Leur recharge a été « hétérogène sur le territoire », et les précipitations de janvier ne sont pas parvenues « à maintenir une recharge active », notamment du fait de l’alternance de périodes sèches et humides, a-t-elle expliqué. Ainsi sur le mois passé, 56 % des niveaux des nappes étaient en hausse, et 26 % en baisse, contre respectivement 63 % et 25 % en décembre.

Tendance générale « satisfaisante »

Au 1er février, la tendance générale reste malgré tout « plutôt proche des normales » et « satisfaisante ». Certaines situations sont néanmoins dégradées, notamment sur le Grand Est où la recharge est « très déficitaire », et à l’inverse des zones excédentaires comme en Bretagne, Languedoc et Corse, « qui bénéficient des pluies de décembre et de janvier », a ajouté la spécialiste.

« En fin d’été 2025, la situation des nappes était généralement satisfaisante pour les nappes inertielles et pour la plupart des nappes réactives, retrace le BRGM. Elle s’est ensuite améliorée en septembre, puis s’est stabilisée entre octobre et décembre » avant donc, de se détériorer en janvier.

Des situations contrastées

Dans le détail, pour les nappes inertielles :

  • Bassin parisien et est de l’Artois : le BRGM parle de pluies automnales et hivernales « généralement déficitaires ». La période de recharge peine à se mettre en place sur les nappes très inertielles, les niveaux restent donc en baisse ou stables. « De plus, la vidange reprend en janvier sur les nappes moins inertielles du pourtour du Bassin parisien, précise-t-il.
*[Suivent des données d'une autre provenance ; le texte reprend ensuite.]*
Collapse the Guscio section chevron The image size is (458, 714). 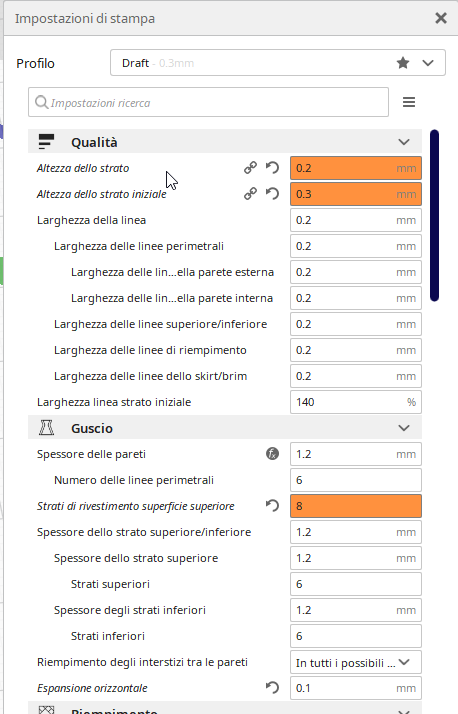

La recharge reste active uniquement sur des secteurs plus arrosés et abritant des nappes moins inertielles : nappe de la craie marneuse de l’ouest de l’Artois et de la Champagne ».
  • Couloir Rhône Saône : la recharge est active depuis octobre ou novembre. En janvier, les tendances sont généralement orientées à la hausse mais la recharge faiblit en partie nord, de l’Est-Lyonnais au Dijonnais.

Pour les nappes réactives, « la recharge est active uniquement sur les secteurs correctement arrosés en décembre et janvier », expose le BRGM :

  • Finistère, Morbihan et ouest Loire-Atlantique : des pics de crue ont été observés mi-janvier puis fin janvier.
  • Massif central, Roussillon, Languedoc, Corse : les précipitations intenses de la seconde quinzaine de décembre puis à partir de mi-janvier « ont permis une recharge efficace des nappes ».
  • Sud-Ouest : la recharge a ralenti « malgré un cumul pluviométrique important en janvier, rapporte l’organisation. Les sols secs, suite aux pluies déficitaires de décembre, n’ont pas permis une infiltration efficace des pluies en profondeur ».
  • Nord-Est : les tendances s’inversent suite aux pluies déficitaires de novembre à janvier, et les niveaux des nappes deviennent stables ou en baisse.
  • Provence : les tendances sont hétérogènes, les pluies efficaces de décembre et de janvier n’ayant pas été uniformément réparties.